The institutional review board approved this project (Approval Number 180704005, Comité de Ética en Investigación, Facultad de Medicina, Pontificia Universidad Católica de Chile) and waived the need for written informed consent.
Training Program Design
This study was designed following recent expert recommendations for mastery educational research.26 This study consisted of a prospective interventional study in a cohort of trainees from January 2019 to July 2019, divided in 2 parts: the BG-PDT training program and the cadaveric transfer of skills. The study protocol is shown in Figure 1. The training protocol was conducted in the simulation center and the cadaveric laboratory of Pontificia Universidad Católica de Chile.
Inclusion criteria for participant selection included the following: senior (postgraduate year 3) residents from anesthesiology, emergency medicine, internal medicine, or first-year intensive care fellows. Exclusion criteria included prior clinical or simulation experience in BG-PDT. Participation in the study protocol was voluntary, and trainees could desist from continuing at any time point.
Before starting the training, participants were handed BG-PDT step-by-step instructions, selected bibliography, and a video recording of an expert execution both in the simulator and in a real patient. Because of local preferences, the BG-PDT technique used was the modified Ciaglia single-tapered dilator technique8,27 and performed with Ciaglia's Blue Rhino kit (Cook Medical LLC, Bloomington, IN). Before the first execution, both the simulator and PDT kit were presented to participants, and relevant questions were resolved.
We have previously described the design of a low-cost BG-PDT simulator,28 which was used for the simulation training in this study. This model presented high fidelity, user satisfaction, and effectively discriminated novice versus expert skills, allowing to assess trainee's skill progression through training.
Before each session, participants overviewed the complete procedure with the expert.
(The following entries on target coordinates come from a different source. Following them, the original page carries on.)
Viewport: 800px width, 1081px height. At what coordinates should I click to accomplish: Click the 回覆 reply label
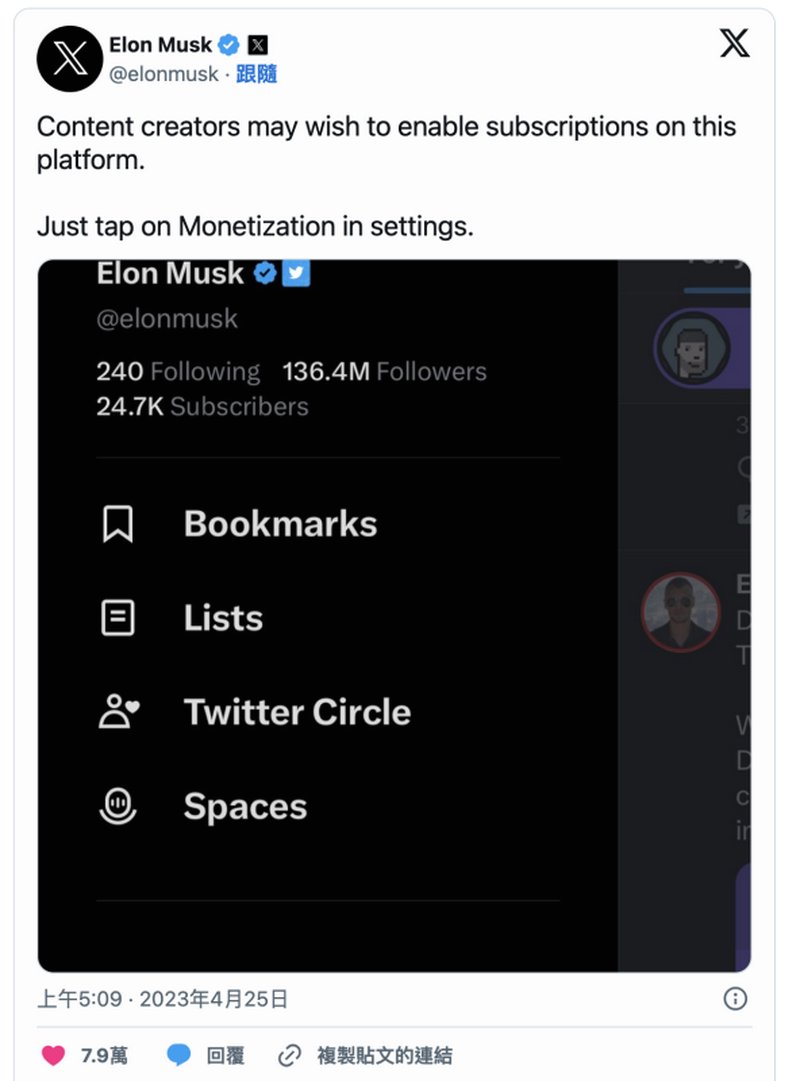(225, 1055)
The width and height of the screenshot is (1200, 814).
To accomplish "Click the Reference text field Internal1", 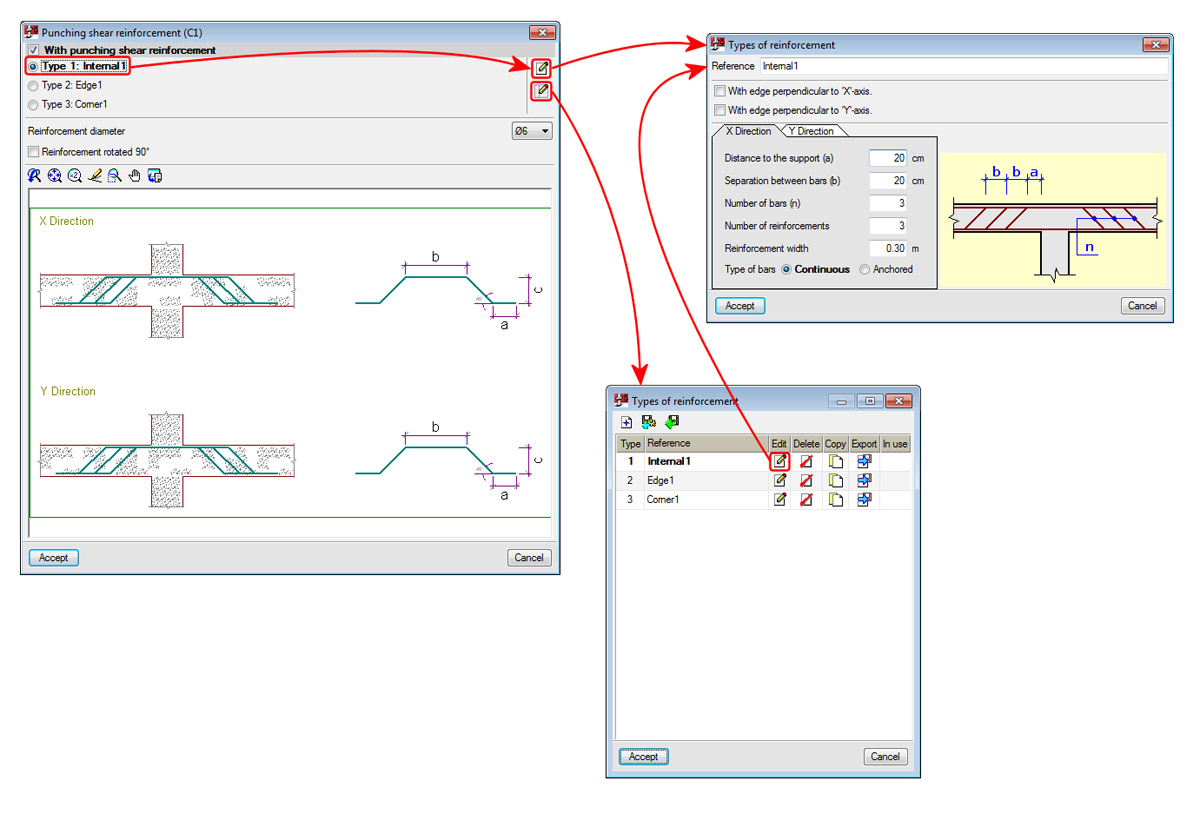I will point(963,66).
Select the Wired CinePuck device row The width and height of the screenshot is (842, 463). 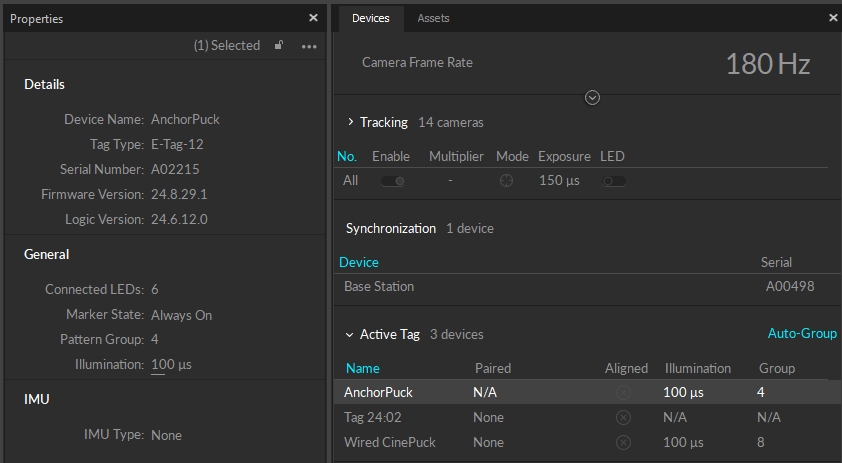coord(390,442)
Each execution was video recorded in a way in which no identification of the participant was possible. After each execution, an expert debriefed the participant, according to the deliberate practice approach.29 Feedback was given with the aid of a procedural flowchart,30,31 to better identify execution errors, and the most important aspects were highlighted before starting the subsequent session. Training sessions were scheduled less than 7 days apart to prevent potential skill decay.32 According to previously published simulation-based training from cricothyroidotomy,33 each trainee would perform at least 6 training sessions in the simulator. If the minimum passing score (MPS) was not achieved, remedial sessions were offered until accomplished.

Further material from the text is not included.